◆ TASK
Copy nothing but the lines below running from the line containing "Task: Switch to the Channels tab" through the line containing "You are a computer-use agent. Screen dimensions: 2416x1418", both end lines included.

(Data records)
>>>>>
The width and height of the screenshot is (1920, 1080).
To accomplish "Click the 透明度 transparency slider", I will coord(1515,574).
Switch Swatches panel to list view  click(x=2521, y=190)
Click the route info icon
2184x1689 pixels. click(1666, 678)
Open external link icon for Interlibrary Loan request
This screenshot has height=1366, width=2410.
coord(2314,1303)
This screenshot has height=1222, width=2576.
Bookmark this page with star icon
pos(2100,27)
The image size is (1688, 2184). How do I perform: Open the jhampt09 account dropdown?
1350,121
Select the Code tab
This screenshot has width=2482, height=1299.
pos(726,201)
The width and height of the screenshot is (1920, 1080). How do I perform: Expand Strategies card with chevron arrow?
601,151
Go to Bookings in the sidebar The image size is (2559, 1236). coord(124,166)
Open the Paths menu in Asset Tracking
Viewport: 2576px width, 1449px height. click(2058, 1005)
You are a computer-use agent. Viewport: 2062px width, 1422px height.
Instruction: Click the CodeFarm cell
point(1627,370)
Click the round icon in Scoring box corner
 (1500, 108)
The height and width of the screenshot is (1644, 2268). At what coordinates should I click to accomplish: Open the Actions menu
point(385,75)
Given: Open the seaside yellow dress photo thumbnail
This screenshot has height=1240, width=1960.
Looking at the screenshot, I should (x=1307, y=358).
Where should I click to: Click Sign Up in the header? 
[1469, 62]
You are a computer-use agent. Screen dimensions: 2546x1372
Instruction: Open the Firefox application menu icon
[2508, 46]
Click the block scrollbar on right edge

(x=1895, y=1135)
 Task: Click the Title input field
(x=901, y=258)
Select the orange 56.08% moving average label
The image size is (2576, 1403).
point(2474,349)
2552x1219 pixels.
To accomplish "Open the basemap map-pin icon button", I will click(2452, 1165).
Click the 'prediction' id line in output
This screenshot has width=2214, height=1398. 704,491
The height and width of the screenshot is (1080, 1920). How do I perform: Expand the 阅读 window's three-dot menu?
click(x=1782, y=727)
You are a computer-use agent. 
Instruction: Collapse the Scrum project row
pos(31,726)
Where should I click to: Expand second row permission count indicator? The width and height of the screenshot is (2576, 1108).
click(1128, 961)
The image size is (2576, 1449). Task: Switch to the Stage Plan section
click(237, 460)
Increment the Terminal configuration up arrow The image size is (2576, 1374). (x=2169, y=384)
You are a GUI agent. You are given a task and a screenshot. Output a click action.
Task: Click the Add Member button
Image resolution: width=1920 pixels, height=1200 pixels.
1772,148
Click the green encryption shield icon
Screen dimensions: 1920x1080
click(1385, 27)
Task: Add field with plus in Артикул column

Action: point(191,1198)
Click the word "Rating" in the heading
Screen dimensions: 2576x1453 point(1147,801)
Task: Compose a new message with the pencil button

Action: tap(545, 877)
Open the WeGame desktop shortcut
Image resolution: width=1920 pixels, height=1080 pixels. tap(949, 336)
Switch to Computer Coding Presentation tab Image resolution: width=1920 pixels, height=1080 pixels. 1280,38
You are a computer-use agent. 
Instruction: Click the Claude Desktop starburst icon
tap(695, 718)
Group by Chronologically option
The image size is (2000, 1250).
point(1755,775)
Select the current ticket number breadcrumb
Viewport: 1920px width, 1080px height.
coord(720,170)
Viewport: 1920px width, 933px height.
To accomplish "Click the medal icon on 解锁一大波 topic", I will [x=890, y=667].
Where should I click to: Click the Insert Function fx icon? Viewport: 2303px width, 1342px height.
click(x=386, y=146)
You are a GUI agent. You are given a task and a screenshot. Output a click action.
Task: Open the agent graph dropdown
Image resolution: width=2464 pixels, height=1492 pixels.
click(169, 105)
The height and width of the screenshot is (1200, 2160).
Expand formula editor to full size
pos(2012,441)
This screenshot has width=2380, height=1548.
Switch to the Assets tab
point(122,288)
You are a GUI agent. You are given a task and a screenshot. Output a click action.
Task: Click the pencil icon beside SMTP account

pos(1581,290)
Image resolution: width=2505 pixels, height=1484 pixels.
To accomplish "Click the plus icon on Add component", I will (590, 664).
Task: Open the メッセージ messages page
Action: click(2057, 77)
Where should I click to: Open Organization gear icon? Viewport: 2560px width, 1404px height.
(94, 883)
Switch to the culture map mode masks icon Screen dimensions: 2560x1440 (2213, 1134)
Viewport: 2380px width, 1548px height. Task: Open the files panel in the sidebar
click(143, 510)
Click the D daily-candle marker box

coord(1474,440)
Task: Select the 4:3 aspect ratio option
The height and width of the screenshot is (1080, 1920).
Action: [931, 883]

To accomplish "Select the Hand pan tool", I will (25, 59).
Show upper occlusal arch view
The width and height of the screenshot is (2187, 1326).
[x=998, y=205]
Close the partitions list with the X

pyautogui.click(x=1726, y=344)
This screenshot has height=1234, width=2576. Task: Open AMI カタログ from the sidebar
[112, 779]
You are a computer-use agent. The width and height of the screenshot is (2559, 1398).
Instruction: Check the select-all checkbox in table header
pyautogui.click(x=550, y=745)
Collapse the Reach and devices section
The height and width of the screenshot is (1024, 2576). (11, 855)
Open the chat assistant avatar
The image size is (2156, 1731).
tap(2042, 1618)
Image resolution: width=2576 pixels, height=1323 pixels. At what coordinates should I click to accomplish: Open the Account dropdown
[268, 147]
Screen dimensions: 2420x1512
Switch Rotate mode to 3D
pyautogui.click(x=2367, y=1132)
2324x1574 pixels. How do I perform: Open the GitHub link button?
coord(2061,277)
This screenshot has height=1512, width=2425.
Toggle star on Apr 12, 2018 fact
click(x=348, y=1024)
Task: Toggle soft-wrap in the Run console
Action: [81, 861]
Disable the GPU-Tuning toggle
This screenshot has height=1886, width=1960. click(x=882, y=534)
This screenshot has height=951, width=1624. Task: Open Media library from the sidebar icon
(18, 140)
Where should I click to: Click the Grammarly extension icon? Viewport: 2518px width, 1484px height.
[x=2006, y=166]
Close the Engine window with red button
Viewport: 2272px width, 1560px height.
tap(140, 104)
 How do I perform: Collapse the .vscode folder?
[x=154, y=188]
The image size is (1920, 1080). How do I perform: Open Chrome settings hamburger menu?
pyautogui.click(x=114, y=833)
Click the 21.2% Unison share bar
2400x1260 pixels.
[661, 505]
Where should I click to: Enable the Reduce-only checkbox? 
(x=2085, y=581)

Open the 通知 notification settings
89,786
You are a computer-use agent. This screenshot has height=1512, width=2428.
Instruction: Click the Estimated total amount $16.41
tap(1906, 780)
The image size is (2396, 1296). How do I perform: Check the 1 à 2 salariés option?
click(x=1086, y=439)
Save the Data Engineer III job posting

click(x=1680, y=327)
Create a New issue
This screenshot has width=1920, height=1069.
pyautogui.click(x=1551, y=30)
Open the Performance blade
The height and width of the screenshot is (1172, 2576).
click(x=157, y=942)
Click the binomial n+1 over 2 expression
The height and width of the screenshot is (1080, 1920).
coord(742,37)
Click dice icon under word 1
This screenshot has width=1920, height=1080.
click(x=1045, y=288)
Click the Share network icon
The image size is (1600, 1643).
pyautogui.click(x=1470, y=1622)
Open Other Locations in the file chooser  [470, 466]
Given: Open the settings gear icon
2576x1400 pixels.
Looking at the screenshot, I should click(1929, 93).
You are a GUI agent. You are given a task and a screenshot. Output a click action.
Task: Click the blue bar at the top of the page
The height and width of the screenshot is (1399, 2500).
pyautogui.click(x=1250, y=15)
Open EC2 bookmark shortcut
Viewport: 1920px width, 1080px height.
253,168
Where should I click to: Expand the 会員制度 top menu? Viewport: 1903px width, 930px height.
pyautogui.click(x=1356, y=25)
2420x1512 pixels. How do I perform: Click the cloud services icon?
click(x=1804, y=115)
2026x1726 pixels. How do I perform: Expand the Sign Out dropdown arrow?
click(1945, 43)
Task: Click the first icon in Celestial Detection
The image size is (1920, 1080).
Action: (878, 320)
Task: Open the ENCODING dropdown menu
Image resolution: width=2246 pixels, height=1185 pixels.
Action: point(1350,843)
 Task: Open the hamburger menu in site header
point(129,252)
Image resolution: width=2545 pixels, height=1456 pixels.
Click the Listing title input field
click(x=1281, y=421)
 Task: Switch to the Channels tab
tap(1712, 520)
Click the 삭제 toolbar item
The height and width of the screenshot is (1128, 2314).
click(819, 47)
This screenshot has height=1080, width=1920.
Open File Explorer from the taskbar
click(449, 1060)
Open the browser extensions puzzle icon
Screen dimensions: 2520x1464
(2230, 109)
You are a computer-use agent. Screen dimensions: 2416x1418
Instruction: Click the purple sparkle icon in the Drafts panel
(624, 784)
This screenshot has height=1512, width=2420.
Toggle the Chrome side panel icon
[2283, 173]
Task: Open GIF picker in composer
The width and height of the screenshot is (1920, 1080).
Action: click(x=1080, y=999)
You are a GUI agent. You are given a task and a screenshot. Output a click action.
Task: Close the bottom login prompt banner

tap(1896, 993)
<<<<<
◆ RESPONSE TO THIS TASK
 Task: Switch to the Channels tab
tap(1712, 520)
Click the 삭제 toolbar item
The height and width of the screenshot is (1128, 2314).
click(819, 47)
This screenshot has height=1080, width=1920.
Open File Explorer from the taskbar
click(449, 1060)
Open the browser extensions puzzle icon
Screen dimensions: 2520x1464
(2230, 109)
You are a computer-use agent. Screen dimensions: 2416x1418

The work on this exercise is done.